Zacznij od góry (rozgrzewka sans) i powtórz dwa lub trzy razy.

Trzydniowa rutyna podziału

Jeśli jesteś trochę bardziej doświadczony i masz więcej czasu, możesz podzielić ciało na trzy części i wykonać bardziej skoncentrowany trening. W przeciwieństwie do treningu obwodowego, przed przejściem wykonujesz wiele serii jednego ćwiczenia.



poniedziałek

  • Wyciskanie hantli na ławce płaskiej - 2 serie, 8-10 powtórzeń.
  • Wyciskanie hantli na ławce pochyłej - 2 serie, 8-10 powtórzeń.
  • Wyciskanie wojskowe ze sztangą na stojąco - 2 serie, 10-12 powtórzeń.
  • Wznosy boczne z hantlami - 3 serie, 10-12 powtórzeń.
  • Dipy - 2 serie, 8-10 powtórzeń.
  • Miażdżące czaszki (tzw. prasa francuska) - 3 serie, 8-10 powtórzeń.
  • Przyciski na triceps (tzw. pushdowny) - 3 serie, 8-10 powtórzeń.

środa

  • Bóle brzucha - 3 zestawy do niepowodzenia.
  • Maszyna do ćwiczeń brzucha do wyboru - 3 zestawy do awarii.
  • Martwy ciąg - 3 serie, 8-10 powtórzeń.
  • Podbródki - 3 serie, 10-12 powtórzeń.
  • Wiosłowanie hantlami - 2 serie, 8-10 powtórzeń.
  • Wzrusza - 2 serie, 8-10 powtórzeń.
  • Uginanie na biceps ze sztangą - 3 serie, 8-10 powtórzeń.
  • Koncentracja na hantlach - 2 serie, 10-12 powtórzeń.
  • Uginanie przedramienia z hantlami - 2 serie, 10-12 powtórzeń.

piątek

  • Przysiady - 3 serie, 8-10 powtórzeń.
  • Wykroki - 2 serie, 10-12 powtórzeń.
  • Prasa do nóg - 2 zestawy, 8-10 powtórzeń.
  • Siedzące loki ścięgna podkolanowego - 3 zestawy, 10-12 powtórzeń.
  • Uginanie ścięgien podkolanowych na stojąco - 2 serie, 10-12 powtórzeń.
  • Wznosy łydek na siedząco - 2 serie, 8-10 powtórzeń.
  • Wznosy łydki osła - 2 serie, 8-10 powtórzeń.

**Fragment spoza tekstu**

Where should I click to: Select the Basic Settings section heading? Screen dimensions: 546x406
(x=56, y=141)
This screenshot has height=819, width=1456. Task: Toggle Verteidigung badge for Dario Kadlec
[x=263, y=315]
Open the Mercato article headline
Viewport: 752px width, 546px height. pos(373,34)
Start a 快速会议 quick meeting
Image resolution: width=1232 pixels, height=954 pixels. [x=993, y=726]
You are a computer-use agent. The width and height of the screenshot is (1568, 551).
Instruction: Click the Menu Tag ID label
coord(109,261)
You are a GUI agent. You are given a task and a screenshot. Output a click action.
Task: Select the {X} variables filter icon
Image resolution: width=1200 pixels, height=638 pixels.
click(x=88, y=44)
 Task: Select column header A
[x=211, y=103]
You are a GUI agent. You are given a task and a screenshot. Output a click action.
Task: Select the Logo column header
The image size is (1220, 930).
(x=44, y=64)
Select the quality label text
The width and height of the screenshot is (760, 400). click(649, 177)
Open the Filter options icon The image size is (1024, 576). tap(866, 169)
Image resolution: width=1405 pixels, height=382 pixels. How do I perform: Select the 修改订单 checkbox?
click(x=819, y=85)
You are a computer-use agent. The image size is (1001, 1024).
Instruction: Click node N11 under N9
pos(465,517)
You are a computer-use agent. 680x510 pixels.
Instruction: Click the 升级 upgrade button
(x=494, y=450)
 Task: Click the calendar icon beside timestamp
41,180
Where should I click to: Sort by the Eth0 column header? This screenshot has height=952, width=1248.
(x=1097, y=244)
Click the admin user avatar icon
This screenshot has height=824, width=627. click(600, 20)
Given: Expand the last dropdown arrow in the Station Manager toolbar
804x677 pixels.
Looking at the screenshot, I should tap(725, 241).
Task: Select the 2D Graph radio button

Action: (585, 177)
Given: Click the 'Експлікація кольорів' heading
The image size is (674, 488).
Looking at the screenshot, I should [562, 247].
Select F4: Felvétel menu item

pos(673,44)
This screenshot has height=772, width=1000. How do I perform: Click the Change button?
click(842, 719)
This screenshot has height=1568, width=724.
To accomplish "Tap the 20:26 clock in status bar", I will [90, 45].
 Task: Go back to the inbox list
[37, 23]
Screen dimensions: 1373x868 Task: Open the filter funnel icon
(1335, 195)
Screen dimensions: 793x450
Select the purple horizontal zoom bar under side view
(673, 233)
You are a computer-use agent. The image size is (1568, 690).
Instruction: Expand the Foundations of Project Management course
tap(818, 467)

Końcowe myśli o ćwiczeniach na siłę mięśni

Aby uzyskać najlepsze ogólne korzyści zdrowotne, zrób kilkasercowo-naczyniowytreningi na tydzień pomiędzy treningami siłowymi, niezależnie od tego, czy wybierzesz trening obwodowy, czy bardziej zaawansowany trzydniowy split. Pamiętaj też, aby zapoznać się z ćwiczeniami, których nie znasz w przykładowych programach powyżej – lokalny trener osobisty chętnie udzieli ci wskazówek, których potrzebujesz, jeśli nie możesz czegoś rozgryźć. Powodzenia!